На этот счет есть неопровержимые свидетельства оставшихся в живых, перенесших муки ада в тюрьмах и лагерях. Я писал о том, что уже после войны, 1 января 1949 года, арестовали жену Молотова Полину Семеновну Жемчужину. Причина ее ареста, как тогда говорили, связывалась с деятельностью Еврейского антифашистского комитета, организованного во время войны. Через этот комитет собирали большие средства в помощь Красной Армии. После войны деятельность комитета стала раздражать Сталина. Началась кампания против «космополитов». Жемчужина оказалась за решеткой, как и многие другие лица еврейской национальности…

К Жемчужиной подбирались задолго до ареста. Дочь известного врача Александры Юлиановны Канель — Дина, арестованная после смерти матери в 1939 году, расскажет об этом.

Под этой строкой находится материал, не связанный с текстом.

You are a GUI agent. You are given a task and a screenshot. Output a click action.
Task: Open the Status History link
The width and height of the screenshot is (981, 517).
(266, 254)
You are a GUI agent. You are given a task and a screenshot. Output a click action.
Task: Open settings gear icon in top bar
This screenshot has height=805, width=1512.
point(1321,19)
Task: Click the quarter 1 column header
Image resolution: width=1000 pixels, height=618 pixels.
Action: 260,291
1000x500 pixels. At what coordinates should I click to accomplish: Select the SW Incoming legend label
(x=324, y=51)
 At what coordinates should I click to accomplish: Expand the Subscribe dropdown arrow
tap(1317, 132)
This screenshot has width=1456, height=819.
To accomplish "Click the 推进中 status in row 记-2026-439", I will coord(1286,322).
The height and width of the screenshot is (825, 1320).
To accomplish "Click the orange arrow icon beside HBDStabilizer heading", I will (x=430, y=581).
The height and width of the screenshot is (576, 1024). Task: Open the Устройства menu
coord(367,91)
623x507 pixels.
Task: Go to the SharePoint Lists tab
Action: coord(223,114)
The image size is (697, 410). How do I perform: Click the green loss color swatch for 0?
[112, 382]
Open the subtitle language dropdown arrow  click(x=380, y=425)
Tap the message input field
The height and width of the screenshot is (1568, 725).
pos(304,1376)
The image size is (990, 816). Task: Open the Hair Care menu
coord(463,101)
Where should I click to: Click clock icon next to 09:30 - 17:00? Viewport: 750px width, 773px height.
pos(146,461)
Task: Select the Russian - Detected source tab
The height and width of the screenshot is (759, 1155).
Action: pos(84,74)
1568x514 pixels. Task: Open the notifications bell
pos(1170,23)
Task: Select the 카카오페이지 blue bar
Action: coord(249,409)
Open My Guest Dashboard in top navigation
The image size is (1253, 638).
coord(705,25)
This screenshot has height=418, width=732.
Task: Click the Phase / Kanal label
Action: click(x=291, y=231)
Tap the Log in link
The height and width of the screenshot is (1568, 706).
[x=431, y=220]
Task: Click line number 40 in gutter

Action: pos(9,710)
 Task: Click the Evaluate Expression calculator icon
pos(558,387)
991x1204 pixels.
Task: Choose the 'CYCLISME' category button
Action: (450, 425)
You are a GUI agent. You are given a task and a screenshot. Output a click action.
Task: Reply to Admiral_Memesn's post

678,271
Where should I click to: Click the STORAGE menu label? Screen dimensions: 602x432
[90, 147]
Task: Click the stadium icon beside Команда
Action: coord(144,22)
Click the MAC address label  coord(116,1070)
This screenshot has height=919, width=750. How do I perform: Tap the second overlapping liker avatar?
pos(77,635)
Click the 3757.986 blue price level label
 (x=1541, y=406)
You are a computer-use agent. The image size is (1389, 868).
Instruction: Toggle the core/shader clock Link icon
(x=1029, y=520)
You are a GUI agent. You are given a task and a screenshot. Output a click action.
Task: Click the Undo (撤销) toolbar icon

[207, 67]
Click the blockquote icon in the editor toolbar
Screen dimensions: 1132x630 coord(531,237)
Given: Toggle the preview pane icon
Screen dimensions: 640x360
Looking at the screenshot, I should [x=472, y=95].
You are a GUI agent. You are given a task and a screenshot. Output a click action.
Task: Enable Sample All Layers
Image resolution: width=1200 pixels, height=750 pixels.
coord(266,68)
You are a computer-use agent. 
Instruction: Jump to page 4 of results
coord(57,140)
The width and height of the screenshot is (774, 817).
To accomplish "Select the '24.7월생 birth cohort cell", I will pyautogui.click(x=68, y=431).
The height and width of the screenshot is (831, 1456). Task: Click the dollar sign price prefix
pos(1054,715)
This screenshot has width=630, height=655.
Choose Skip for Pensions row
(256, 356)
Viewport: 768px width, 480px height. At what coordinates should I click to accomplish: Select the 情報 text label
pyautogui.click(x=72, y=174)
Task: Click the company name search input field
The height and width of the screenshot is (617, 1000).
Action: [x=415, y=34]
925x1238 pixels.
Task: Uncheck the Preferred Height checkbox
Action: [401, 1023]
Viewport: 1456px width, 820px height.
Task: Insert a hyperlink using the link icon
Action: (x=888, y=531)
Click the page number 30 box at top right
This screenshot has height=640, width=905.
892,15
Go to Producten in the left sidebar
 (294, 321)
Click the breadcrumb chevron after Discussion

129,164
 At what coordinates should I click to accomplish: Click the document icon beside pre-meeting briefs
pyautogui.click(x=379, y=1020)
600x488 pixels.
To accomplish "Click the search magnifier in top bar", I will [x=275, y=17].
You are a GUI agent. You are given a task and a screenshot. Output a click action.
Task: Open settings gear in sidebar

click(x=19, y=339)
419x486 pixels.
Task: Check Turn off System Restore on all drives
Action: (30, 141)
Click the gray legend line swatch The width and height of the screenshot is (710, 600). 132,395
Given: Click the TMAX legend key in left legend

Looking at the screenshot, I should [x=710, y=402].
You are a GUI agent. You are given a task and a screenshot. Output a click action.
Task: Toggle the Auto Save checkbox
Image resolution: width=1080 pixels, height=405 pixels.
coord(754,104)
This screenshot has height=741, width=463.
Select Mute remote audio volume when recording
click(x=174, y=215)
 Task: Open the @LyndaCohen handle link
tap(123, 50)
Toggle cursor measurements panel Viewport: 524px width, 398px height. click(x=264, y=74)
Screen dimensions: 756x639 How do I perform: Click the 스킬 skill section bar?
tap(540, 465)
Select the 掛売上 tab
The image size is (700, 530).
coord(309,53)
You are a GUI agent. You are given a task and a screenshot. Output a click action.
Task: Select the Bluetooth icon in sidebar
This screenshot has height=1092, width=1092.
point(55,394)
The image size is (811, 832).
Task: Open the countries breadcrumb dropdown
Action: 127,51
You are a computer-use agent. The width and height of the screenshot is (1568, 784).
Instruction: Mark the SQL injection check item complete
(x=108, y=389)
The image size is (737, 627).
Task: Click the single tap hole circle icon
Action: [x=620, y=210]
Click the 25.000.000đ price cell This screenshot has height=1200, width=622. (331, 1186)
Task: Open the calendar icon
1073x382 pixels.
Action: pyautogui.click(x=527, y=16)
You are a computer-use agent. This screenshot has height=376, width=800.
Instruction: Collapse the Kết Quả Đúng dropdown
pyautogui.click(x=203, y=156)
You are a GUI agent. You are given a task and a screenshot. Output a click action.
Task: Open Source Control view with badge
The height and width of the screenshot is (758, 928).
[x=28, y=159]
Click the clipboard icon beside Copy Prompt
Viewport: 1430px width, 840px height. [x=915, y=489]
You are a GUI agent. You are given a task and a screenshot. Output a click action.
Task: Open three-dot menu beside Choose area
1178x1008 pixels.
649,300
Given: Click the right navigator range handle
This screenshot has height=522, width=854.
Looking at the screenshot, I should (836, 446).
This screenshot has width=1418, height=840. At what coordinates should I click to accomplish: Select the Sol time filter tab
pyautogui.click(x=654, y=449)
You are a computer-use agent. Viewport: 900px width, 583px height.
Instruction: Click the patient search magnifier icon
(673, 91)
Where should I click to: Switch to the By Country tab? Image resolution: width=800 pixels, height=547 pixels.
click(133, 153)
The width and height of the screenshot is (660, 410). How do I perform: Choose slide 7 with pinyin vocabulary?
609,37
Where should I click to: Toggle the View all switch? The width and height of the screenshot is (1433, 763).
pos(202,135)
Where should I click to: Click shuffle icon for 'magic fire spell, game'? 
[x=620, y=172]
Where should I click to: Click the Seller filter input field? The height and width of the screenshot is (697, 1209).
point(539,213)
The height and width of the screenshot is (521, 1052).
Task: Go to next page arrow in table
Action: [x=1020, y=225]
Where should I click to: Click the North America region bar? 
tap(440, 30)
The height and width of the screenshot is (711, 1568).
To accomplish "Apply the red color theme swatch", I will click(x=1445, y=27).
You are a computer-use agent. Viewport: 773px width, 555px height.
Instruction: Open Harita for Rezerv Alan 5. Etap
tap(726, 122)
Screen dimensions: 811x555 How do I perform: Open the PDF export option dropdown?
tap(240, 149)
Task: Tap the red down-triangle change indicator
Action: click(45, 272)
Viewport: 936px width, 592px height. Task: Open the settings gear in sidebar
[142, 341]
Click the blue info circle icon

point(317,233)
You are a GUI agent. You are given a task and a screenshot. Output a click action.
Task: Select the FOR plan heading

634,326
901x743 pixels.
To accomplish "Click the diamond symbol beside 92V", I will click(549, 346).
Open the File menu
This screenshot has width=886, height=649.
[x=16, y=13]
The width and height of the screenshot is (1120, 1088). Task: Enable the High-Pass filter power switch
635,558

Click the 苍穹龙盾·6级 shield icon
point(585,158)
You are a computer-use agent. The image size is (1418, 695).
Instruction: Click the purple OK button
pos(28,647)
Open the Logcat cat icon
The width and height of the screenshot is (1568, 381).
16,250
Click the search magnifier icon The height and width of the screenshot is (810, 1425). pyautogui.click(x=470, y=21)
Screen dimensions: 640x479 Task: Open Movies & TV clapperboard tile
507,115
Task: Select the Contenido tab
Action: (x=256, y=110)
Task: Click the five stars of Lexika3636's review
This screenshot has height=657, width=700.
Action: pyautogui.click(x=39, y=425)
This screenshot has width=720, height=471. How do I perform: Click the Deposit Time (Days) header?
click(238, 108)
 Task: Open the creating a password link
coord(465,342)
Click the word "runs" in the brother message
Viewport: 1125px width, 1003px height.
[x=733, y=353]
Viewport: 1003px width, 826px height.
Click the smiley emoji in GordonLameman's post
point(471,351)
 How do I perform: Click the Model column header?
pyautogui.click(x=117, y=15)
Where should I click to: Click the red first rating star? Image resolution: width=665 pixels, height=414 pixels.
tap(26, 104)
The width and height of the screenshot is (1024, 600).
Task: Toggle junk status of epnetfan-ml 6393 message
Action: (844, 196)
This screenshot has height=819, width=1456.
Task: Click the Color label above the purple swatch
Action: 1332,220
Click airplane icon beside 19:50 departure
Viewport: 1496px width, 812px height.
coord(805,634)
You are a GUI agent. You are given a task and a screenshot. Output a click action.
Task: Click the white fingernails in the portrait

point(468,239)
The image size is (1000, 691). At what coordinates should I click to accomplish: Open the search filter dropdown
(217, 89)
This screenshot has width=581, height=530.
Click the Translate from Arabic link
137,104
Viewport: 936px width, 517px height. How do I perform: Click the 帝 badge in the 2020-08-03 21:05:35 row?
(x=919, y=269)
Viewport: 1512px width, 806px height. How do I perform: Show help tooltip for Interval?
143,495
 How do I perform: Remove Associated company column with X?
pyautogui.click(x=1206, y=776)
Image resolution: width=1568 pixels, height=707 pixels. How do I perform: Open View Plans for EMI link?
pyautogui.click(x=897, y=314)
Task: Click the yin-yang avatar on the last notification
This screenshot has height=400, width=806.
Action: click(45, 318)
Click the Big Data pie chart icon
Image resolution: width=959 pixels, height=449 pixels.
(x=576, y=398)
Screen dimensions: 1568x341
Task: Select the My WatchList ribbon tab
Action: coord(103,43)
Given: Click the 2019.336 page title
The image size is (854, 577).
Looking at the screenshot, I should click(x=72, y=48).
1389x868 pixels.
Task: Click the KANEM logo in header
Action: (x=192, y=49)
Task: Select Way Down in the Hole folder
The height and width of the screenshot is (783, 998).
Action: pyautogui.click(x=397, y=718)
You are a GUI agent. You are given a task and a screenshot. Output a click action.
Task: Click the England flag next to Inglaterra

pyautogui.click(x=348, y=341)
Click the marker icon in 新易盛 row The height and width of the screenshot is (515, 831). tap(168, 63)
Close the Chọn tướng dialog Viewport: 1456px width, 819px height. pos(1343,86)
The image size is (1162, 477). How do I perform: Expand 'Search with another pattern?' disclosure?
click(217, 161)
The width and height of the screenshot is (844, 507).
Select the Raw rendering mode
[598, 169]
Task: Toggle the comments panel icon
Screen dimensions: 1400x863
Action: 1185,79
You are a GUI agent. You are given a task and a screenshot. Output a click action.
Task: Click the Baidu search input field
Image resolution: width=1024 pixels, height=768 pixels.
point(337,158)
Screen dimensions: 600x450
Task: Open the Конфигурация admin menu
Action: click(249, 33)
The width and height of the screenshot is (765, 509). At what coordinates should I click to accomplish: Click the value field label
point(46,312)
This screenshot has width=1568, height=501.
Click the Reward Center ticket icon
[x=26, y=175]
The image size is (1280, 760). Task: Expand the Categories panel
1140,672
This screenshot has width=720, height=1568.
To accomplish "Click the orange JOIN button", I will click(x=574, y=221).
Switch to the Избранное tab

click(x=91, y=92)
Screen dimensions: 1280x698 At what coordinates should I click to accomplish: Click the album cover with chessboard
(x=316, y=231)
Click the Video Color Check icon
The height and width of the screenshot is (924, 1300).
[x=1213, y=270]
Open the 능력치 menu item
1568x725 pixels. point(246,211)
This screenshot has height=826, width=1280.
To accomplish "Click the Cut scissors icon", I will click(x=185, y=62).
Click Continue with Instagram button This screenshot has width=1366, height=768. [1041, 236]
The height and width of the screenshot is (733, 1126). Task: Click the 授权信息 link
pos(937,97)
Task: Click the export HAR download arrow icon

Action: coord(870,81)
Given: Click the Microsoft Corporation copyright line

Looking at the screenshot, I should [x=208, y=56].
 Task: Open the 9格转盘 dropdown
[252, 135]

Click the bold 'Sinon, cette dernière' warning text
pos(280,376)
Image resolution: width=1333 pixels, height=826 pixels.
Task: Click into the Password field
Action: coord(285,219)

Александра Юлиановна в 20—30-х годах была лечащим врачом многих семей видных деятелей партии, ее хорошо знали Мария Ильинична Ульянова, Надежда Константиновна Крупская. В 1932 году А. Ю. Канель отказалась подписать фальсифицированное сообщение о причине смерти Надежды Сергеевны Аллилуевой от приступа аппендицита. Со слов Жемчужиной она знала, что Аллилуева покончила самоубийством. Сталин не простил «упрямства» Канель — забрали ее дочерей.

Пройдя через тюрьмы и лагери, Дина Канель расскажет, в чем обвиняли ее мать:

«В том, что она работала сразу на три европейские разведки: на немецкую, французскую и польскую (возила Каменеву в Берлин, Калинину в Париж, а в Варшаву заезжала к сестре, вышедшей замуж за поляка еще до революции!). Канель была вместе с Жемчужиной за границей, и, конечно, не случайно: Жемчужина была связана с Канель шпионской работой, а лечение — это просто маскировка! Они встречались там, в Европе, с работниками иностранных разведок, передавали шпионские сведения, получали задания. На имя Канель в банке лежала крупная сумма денег, переведенная этими разведками. Канель вовлекла в шпионскую работу и дочерей — Дину и Лялю, и после ее смерти Ляля с мужем ездила за границу специально для того, чтобы поддерживать шпионские связи, налаженные матерью. А в организации этой поездки им помогала Жемчужина! В квартире Канель, на Мамоновском, встречались оппозиционно настроенные к Советской власти люди, там велись антисоветские разговоры. И помимо этого на Мамоновском был «дом свиданий», и Жемчужина приезжала туда со своими любовниками, она вела развратный образ жизни, и Александра Юлиановна покрывала ее».

Эти факты приводит в своей книге «Скрещение судеб» известный критик Мария Белкина. Она пишет о последних годах жизни Марины Цветаевой и ее детей. Ариадна Сергеевна Эфрон — дочь Цветаевой, отбывшая в ссылках 16 лет, встретилась с сестрами Канель в тюремных камерах.

Привожу эти свидетельства не для нагнетания ужасов из «того», сталинского, времени; они должны быть открыты, чтобы не вводить в заблуждение общественность сглаженными формулировками. Давно уже нет вождя народов, большинства его ближайших сподвижников, но еще живы стукачи и следователи, ведшие дела невинных. Живы охранники тех лагерей, и не должно быть им морального прощения. Иначе они вылезут в свой час из нор, но тогда уже будет поздно.

Удивительные откровения слышим мы и сегодня от тех, кто считает тему репрессий исчерпанной. «Вот у меня были арестованы брат, сестра, отец, были в семье и расстрелянные, а я не хочу больше никаких новых подробностей, нечего разрушать жизнь, надо ее строить!»